Have a nice week, you guys! I’d love to hear what you think of the recipe! Let me know:)

Bulgursalad

  • Servings: 4
  • Time: 15 min
  • Difficulty: easy
  • Print

Ingredients

  • 250 grams (9 oz) bulgur
  • 1 red onion
  • 1 garlic clove
  • 2 grilled bell peppers (you can grill them yourselves, or just buy them in the store)
  • 10 radishes
  • 50 grams (1 and 3/4 oz) raisins
  • 10 grams (1/2 oz) fresh mint leaves
  • 10 grams (1/2 oz) fresh parsley
  • 10 grams (1/2 oz) fresh coriander
  • Olive oil
  • Pepper and salt
  • 75 grams (2 and 1/2 oz) Feta cheese

Used kitchen appliances

  • Small pan
  • Salad bowl

Preparation

  1. Prepare the bulgur according to the package.
  2. Place the raisins in a small bowl, and let soak in cold water for 10 minutes, while the bulgur is cooking.

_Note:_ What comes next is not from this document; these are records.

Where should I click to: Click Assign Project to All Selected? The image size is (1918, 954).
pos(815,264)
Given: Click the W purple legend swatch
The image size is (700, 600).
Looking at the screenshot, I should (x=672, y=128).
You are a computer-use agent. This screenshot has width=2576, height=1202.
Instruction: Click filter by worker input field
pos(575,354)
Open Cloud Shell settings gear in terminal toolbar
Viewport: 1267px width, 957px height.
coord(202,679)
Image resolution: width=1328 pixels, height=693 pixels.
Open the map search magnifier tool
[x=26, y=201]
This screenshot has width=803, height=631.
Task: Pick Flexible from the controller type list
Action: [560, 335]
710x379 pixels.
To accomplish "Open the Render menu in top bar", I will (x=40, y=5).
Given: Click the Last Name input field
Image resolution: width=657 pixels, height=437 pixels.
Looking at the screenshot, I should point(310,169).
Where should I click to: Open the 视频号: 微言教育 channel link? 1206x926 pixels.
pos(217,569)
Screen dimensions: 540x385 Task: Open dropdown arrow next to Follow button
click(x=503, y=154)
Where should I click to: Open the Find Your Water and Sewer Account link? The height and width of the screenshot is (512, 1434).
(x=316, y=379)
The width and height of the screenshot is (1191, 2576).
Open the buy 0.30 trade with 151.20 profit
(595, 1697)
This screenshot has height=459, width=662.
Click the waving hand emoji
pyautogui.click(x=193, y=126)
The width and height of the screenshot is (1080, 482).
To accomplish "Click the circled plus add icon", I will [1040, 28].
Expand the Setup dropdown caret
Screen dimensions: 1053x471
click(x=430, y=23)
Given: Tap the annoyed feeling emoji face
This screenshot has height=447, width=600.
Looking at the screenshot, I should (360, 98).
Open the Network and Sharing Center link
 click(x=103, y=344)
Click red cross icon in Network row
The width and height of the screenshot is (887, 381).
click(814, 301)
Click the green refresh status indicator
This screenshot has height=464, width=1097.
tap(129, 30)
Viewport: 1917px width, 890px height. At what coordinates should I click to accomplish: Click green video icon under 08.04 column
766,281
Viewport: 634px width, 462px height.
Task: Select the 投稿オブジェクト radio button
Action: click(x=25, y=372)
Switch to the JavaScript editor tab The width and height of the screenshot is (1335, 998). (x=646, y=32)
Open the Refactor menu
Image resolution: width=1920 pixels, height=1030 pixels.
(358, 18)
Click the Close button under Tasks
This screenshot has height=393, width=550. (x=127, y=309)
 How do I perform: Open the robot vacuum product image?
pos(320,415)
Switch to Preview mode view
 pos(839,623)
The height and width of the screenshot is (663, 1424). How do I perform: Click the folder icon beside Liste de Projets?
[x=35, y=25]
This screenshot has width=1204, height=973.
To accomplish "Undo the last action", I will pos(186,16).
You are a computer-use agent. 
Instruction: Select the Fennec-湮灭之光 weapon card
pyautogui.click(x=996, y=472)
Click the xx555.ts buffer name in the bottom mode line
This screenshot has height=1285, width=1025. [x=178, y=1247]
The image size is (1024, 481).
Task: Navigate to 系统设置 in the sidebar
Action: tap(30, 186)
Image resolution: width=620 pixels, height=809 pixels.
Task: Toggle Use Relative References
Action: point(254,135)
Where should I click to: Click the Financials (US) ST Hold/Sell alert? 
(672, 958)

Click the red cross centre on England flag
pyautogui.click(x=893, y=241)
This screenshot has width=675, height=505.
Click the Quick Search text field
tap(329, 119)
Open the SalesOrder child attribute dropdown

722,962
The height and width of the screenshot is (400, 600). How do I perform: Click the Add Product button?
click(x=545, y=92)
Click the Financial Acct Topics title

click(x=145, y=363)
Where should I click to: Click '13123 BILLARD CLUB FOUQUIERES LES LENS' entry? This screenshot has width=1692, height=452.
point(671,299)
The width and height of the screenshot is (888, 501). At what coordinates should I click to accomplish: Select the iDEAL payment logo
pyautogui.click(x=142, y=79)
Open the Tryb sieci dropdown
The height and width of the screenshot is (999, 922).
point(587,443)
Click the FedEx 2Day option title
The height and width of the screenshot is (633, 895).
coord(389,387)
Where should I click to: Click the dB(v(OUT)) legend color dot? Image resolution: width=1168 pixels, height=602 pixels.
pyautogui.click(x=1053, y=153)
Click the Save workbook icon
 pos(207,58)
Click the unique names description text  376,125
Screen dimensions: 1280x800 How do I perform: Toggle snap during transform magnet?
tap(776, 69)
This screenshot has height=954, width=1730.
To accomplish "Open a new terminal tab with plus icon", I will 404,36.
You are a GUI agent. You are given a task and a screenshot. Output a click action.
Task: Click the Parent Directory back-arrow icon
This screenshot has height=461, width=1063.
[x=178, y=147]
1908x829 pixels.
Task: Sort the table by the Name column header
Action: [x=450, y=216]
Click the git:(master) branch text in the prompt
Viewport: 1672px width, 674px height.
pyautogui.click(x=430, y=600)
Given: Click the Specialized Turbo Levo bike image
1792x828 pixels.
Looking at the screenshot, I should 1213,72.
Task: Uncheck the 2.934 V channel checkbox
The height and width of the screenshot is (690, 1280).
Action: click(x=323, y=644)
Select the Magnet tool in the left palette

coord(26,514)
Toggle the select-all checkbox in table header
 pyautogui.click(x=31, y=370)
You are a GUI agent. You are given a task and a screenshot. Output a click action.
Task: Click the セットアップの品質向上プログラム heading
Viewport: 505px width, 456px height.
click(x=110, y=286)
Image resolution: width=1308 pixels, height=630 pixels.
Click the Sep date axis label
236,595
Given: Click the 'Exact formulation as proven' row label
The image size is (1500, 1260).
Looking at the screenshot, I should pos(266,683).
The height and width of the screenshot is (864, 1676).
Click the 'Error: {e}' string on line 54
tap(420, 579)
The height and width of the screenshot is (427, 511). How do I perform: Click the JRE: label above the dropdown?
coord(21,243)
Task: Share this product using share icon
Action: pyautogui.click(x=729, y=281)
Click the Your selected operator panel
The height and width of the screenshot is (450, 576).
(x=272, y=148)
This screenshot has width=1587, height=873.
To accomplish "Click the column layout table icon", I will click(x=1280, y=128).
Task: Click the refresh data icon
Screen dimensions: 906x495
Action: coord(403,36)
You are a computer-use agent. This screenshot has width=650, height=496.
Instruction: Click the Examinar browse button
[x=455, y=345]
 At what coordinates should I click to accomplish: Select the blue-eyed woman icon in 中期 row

Finely chop all the vegetables and herbs, and put in a bowl. Not everyone loves these herbs as much as I do, so you might want to add more or less to your own preference. Crumble the feta over the bowl.
  3. After 10 minutes, squeeze all excess water out of the raisins, and add to the vegetables. Check to see if the bulgur is ready. If so, drain any water still left in the pan. Take a fork and loosen the bulgur so it does not stick together in lumbs. Then add it to the bowl, and mix with the vegetables and herbs. Season the salad with olive oil, pepper, and salt.